- Location in Delaware County
- Coordinates: 42°20′35″N 91°18′55″W﻿ / ﻿42.34306°N 91.31528°W
- Country: United States
- State: Iowa
- County: Delaware

Area
- • Total: 29.8 sq mi (77.2 km^{2})
- • Land: 29.80 sq mi (77.19 km^{2})
- • Water: 0.0077 sq mi (0.02 km^{2}) 0.03%
- Elevation: 902 ft (275 m)

Population (2000)
- • Total: 292
- • Density: 9.8/sq mi (3.8/km^{2})
- GNIS feature ID: 0468818

= Union Township, Delaware County, Iowa =

Township in Iowa, USA

Union Township is a township in Delaware County, Iowa, United States. As of the 2000 census, its population was 292.

==Geography==
Union Township covers an area of 29.81 square miles (77.2 square kilometers); of this, 0.01 square miles (0.02 square kilometers) or 0.03 percent is water. The streams of Buck Creek, Lime Creek and Plum Creek run through this township.

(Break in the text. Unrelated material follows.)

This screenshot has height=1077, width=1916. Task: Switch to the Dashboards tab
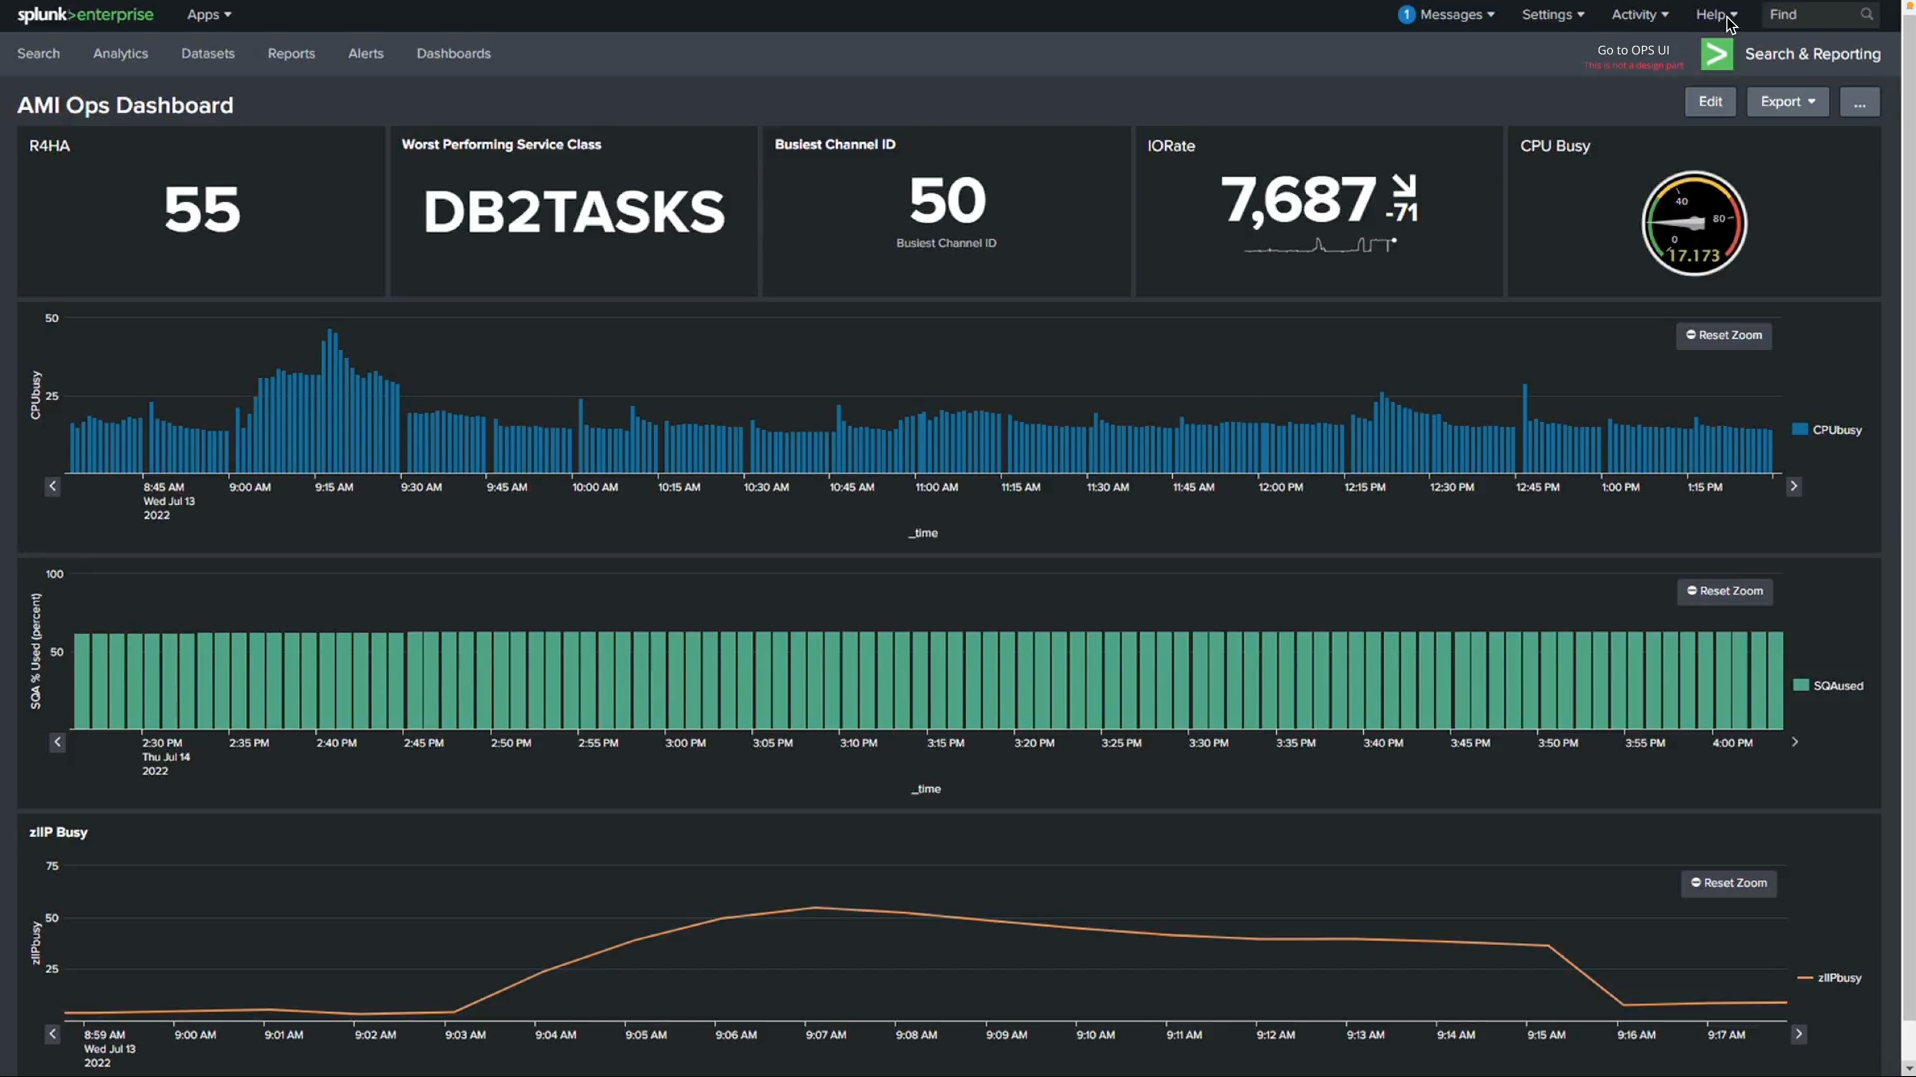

===Unincorporated towns===
- Buck Creek
(This list is based on USGS data and may include former settlements.)

https://pubs.lib.uiowa.edu/annals-of-iowa/article/11033/galley/119590/view/

===Adjacent townships===
- Delhi Township (north)
- South Fork Township (east)
- Castle Grove Township, Jones County (south)
- Boulder Township, Linn County (southwest)
- Hazel Green Township (west)
- Milo Township (northwest)

===Cemeteries===
The township contains two cemeteries: Buck Creek and Grove Creek.